Герой этой небольшой повести, напечатанной уже после смерти автора, — практически ровесник доживающего свои последние дни Булгакова, он болен, и врач считает его положение чрезвычайно опасным. «Если бы каждый человек хоть раз в жизни испытал то же, что и я, то есть явно почувствовал, что одна его нога была уже в могиле, то вражда совсем прекратилась бы между людьми». Эти слова умершего почти полвека назад писателя находили живейший отклик в душе его собрата по творчеству, который пока что оставался на земле, но был в могиле уже даже не одной ногой — обеими. «Корабль мой тонет, вода идет ко мне на мостик», — как написал он 10 лет назад брату Николаю. И добавил: «Нужно мужественно тонуть».
Он тонул мужественно.
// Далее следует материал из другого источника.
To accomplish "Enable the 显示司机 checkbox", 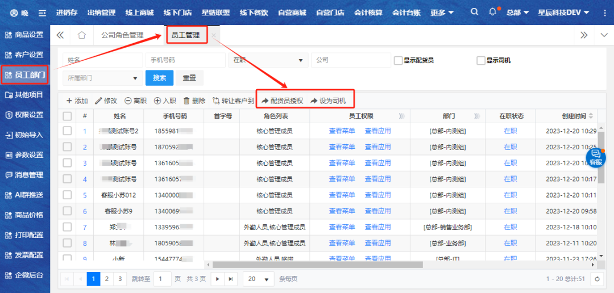I will click(x=481, y=60).
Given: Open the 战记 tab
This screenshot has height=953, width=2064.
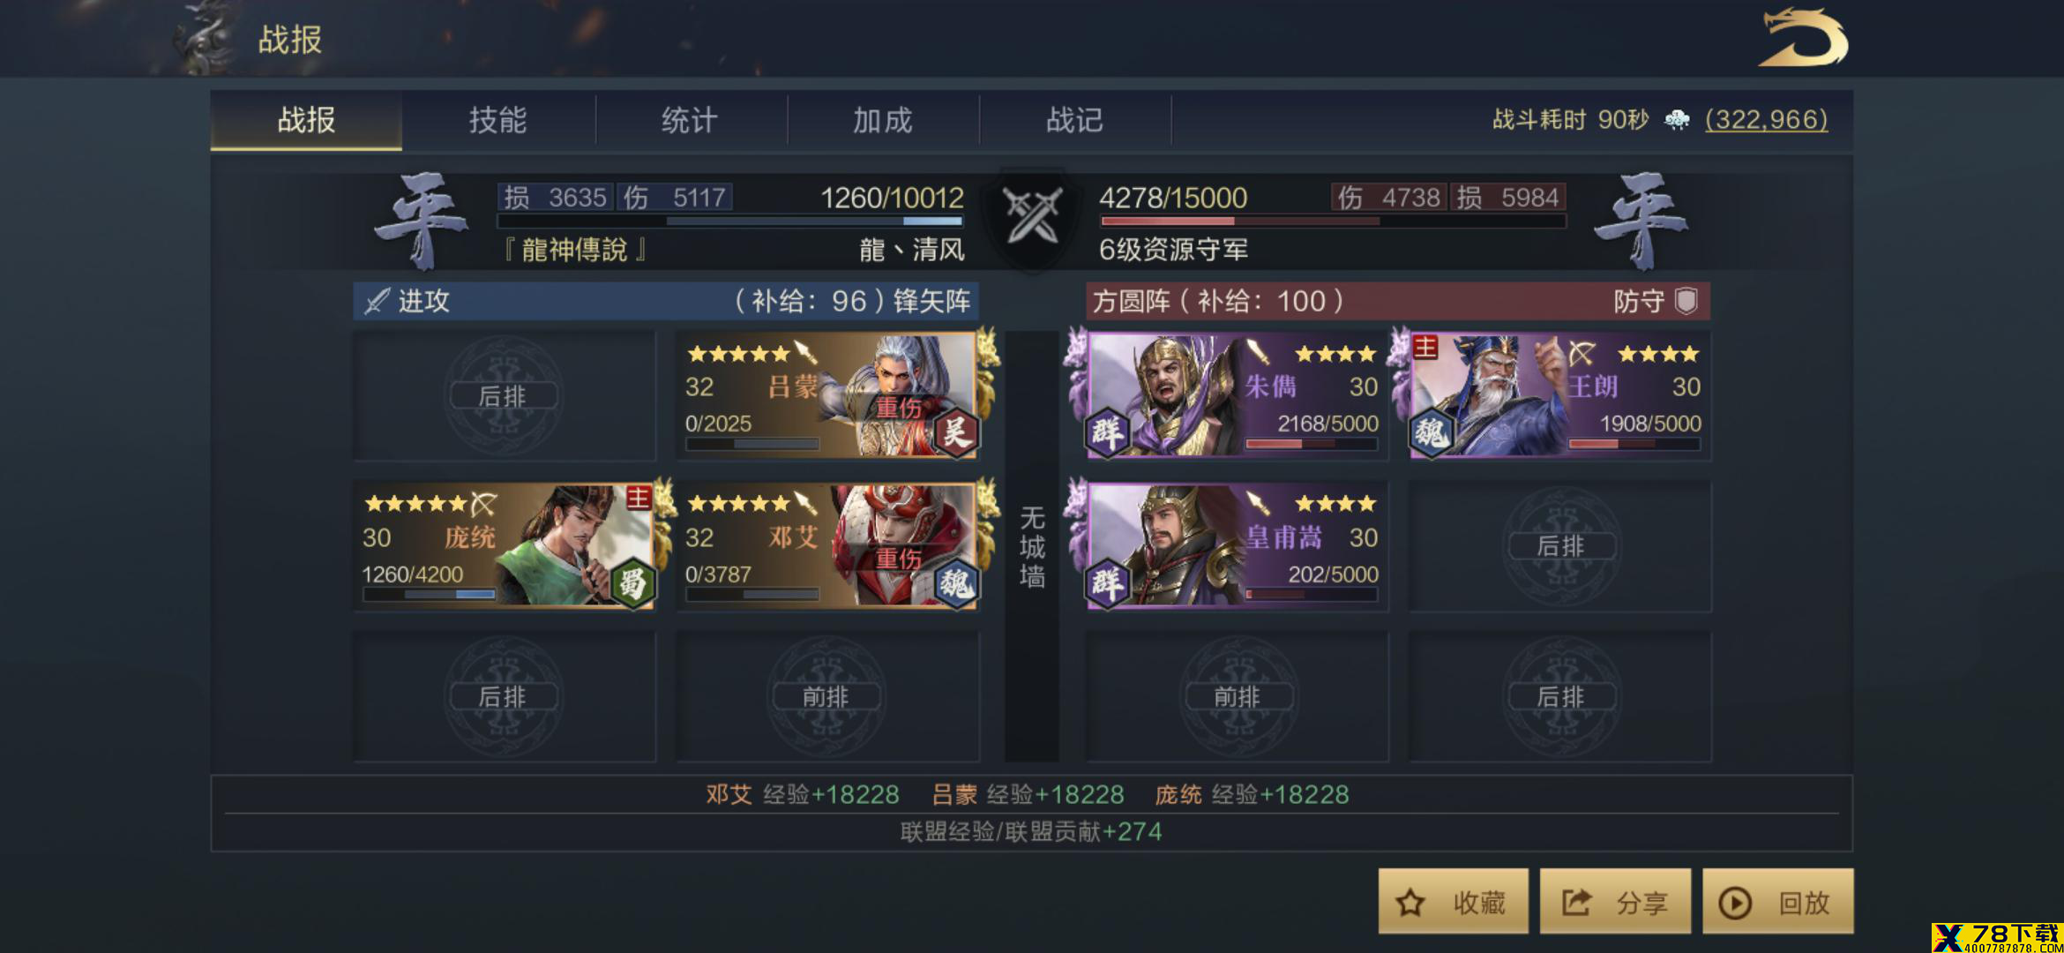Looking at the screenshot, I should point(1074,120).
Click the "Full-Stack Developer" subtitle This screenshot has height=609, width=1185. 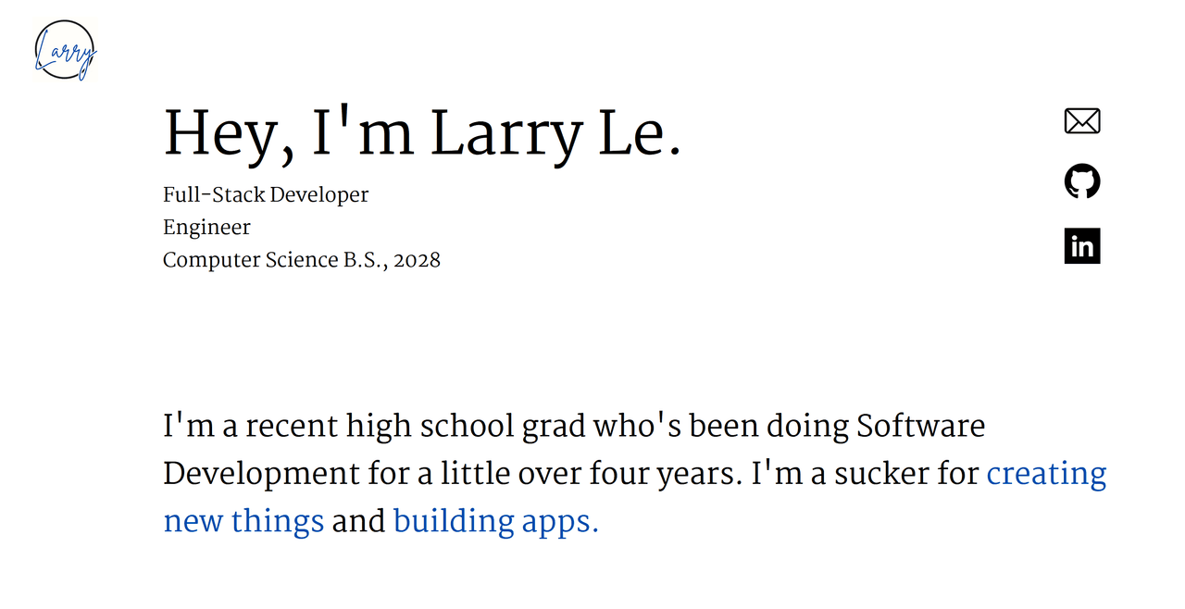click(266, 195)
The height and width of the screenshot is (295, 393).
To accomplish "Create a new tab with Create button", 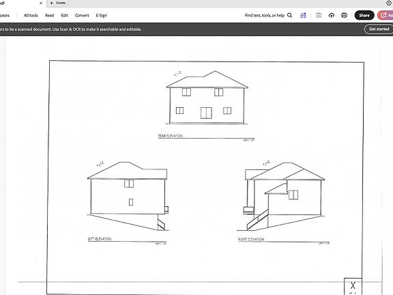I will tap(58, 3).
Не позволял, говоря словами из «Театрального романа», чтобы «жалкий страх смерти унизил» его.
Ложиться в больницу по-прежнему отказывался, но согласился на подмосковный санаторий «Барвиха». Здесь болезнь... нет, не отступила, но ненадолго ослабила свои тиски. «Обнаружено значительное улучшение в левом глазу, — сообщает он Алексею Файко. — Правый, более пораженный, тащится за ним медленнее. Я уже был на воздухе в лесу».